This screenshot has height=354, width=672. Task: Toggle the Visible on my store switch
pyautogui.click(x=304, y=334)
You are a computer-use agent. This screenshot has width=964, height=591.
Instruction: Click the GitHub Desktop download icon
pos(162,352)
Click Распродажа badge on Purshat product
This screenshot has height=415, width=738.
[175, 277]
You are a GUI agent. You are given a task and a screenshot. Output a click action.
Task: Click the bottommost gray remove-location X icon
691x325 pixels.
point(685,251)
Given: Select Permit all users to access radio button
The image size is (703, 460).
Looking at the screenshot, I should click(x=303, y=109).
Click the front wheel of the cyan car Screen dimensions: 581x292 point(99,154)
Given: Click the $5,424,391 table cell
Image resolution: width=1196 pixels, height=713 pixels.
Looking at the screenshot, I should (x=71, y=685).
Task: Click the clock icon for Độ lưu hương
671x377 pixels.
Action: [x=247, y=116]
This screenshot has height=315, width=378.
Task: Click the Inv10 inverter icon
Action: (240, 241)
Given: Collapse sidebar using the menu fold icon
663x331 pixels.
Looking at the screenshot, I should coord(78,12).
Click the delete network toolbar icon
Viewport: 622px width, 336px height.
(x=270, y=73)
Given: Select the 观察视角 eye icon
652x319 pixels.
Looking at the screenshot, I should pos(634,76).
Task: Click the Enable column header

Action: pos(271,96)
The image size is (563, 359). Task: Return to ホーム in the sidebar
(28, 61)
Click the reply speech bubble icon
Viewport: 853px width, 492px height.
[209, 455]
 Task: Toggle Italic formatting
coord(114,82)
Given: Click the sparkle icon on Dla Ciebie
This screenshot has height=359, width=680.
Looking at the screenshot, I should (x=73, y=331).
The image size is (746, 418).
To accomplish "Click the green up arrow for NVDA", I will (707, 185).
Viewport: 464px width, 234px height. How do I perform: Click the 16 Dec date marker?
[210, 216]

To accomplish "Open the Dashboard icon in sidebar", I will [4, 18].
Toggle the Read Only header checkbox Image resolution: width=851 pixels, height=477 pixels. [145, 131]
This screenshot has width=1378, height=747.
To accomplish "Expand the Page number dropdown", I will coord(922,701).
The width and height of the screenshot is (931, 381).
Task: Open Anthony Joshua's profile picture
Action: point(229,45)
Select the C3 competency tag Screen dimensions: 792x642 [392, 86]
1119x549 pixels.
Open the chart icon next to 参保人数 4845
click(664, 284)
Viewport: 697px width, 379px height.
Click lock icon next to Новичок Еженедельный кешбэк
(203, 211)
:::::
> [Task requirements]:
Would you please repeat exactly the lines above, starting at the line with "Click Распродажа badge on Purshat product" and stopping at the line with "Viewport: 697px width, 379px height.", both included?

> [Solution for this exercise]:
Click Распродажа badge on Purshat product
This screenshot has height=415, width=738.
[175, 277]
You are a GUI agent. You are given a task and a screenshot. Output a click action.
Task: Click the bottommost gray remove-location X icon
691x325 pixels.
point(685,251)
Given: Select Permit all users to access radio button
The image size is (703, 460).
Looking at the screenshot, I should click(x=303, y=109).
Click the front wheel of the cyan car Screen dimensions: 581x292 point(99,154)
Given: Click the $5,424,391 table cell
Image resolution: width=1196 pixels, height=713 pixels.
Looking at the screenshot, I should (x=71, y=685).
Task: Click the clock icon for Độ lưu hương
671x377 pixels.
Action: [x=247, y=116]
This screenshot has height=315, width=378.
Task: Click the Inv10 inverter icon
Action: (240, 241)
Given: Collapse sidebar using the menu fold icon
663x331 pixels.
Looking at the screenshot, I should coord(78,12).
Click the delete network toolbar icon
Viewport: 622px width, 336px height.
(x=270, y=73)
Given: Select the 观察视角 eye icon
652x319 pixels.
Looking at the screenshot, I should pos(634,76).
Task: Click the Enable column header

Action: pos(271,96)
The image size is (563, 359). Task: Return to ホーム in the sidebar
(28, 61)
Click the reply speech bubble icon
Viewport: 853px width, 492px height.
[209, 455]
 Task: Toggle Italic formatting
coord(114,82)
Given: Click the sparkle icon on Dla Ciebie
This screenshot has height=359, width=680.
Looking at the screenshot, I should (x=73, y=331).
The image size is (746, 418).
To accomplish "Click the green up arrow for NVDA", I will (707, 185).
Viewport: 464px width, 234px height. How do I perform: Click the 16 Dec date marker?
[210, 216]

To accomplish "Open the Dashboard icon in sidebar", I will [4, 18].
Toggle the Read Only header checkbox Image resolution: width=851 pixels, height=477 pixels. [145, 131]
This screenshot has width=1378, height=747.
To accomplish "Expand the Page number dropdown", I will coord(922,701).
The width and height of the screenshot is (931, 381).
Task: Open Anthony Joshua's profile picture
Action: point(229,45)
Select the C3 competency tag Screen dimensions: 792x642 [392, 86]
1119x549 pixels.
Open the chart icon next to 参保人数 4845
click(664, 284)
Viewport: 697px width, 379px height.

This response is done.